Kidney Beans Nutritional Information (per 100g)

Water: 11.8 g
Calories: 333 kcal
Protein: 23.6 g
Carbohydrate: 60 g
Dietary fiber: 24.9 g
Sugars: 2.2 g
Fat: 0.8 g
Saturated fat: 0.1 g
Monounsaturated fat: 0.1 g
Polyunsaturated fat: 0.5 g
Vitamin C: 4.5 mg
Vitamin B1: 0.5 mg
Vitamin B2: 0.2 mg
Vitamin B3: 2.1 mg
Vitamin B6: 0.4 mg
Vitamin B9: 394 μg
Vitamin E: 0.2 mg
Vitamin K: 19 μg
Calcium: 143 mg
Iron: 8.2 mg
Magnesium: 140 mg
Phosphorus: 407 mg
Potassium: 1406 mg
Sodium: 24 mg
Zinc: 2.8 mg

The kidney bean is a variety of common bean, so called because, well, it looks like a kidney. A great source of protein, especially for those who don’t eat meat regularly, the kidney bean benefits from being extremely nutrient dense and high in fibre, with large amounts of a number of essential nutrients. Kidney beans are classically a part of Chilli con carne, but can also be used in bean burgers, bean salads, and as a replacement for ground mince in a number of traditional Mexican dishes. With a fantastic nutritional profile and a confirmed heart healthy food, the kidney bean is a fantastic choice of lean protein.

Nutritionally, kidney beans are like many legumes: a nutrient-dense source of lean protein, or, in other words, really good for you! 100g of raw kidney beans is 333 calories, and those 333 calories provide you with 24g of protein (or 48% of your Daily Value – DV). On top of that, kidney beans follow the pattern of many other legumes by being extremely high in dietary fibre (60% DV) and essential nutrients.
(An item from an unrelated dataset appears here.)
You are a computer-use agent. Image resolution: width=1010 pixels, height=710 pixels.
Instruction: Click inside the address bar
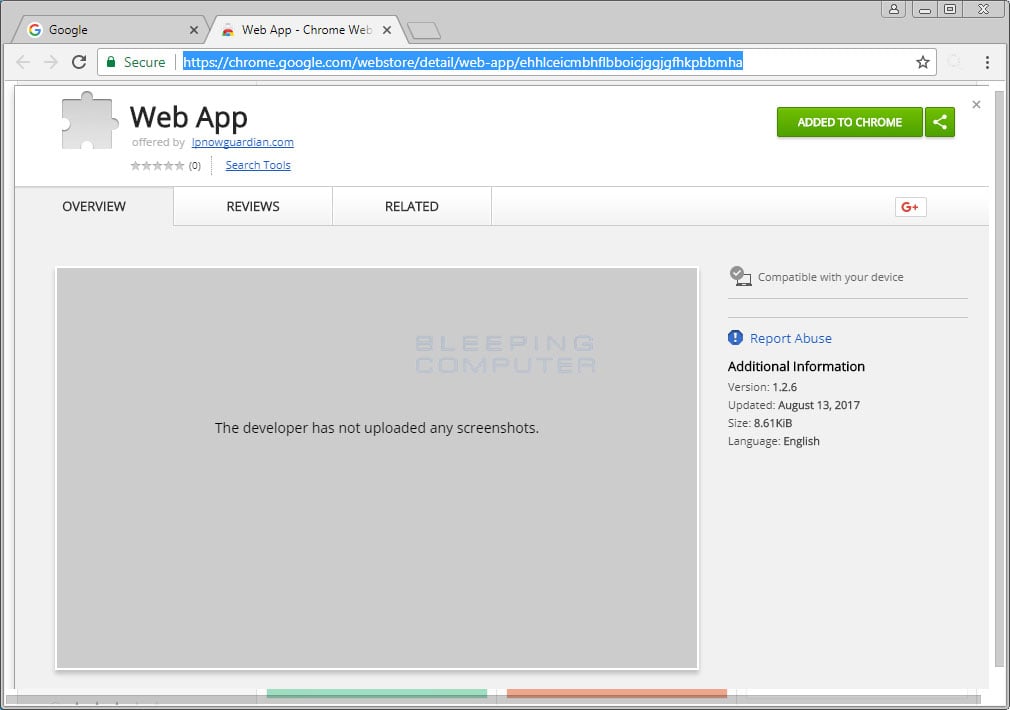click(x=460, y=61)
Kidney beans contain 98% DV of folate, 44% DV of iron, 40% DV of potassium, 35% DV of magnesium, and 20% DV of zinc. That covers everything from haemoglobin production to male sexual performance to your long term risk of heart disease, and that only scratches the surface, so it’s crucially important not to be deficient.

High fibre and high legume diets in general have been shown to be good for cardiovascular disease. High fibre diets have been shown to be associated with a lower risk of heart disease, and diets high in legume consumption have been shown to have an extremely reduced risk of heart disease as compared to a control. Finally, there is some association that has been suggested between high fibre diet and the incidence of Type 2 diabetes.

One word of warning, however: kidney beans contain a toxin called phytohemagglutin, so if cooking from dried, it is important that you boil the kidney beans for at least 10 minutes before eating them. And it is important that you boil them: merely heating them may simply raise the toxin concentration. Canned kidney beans, however, do not carry this danger.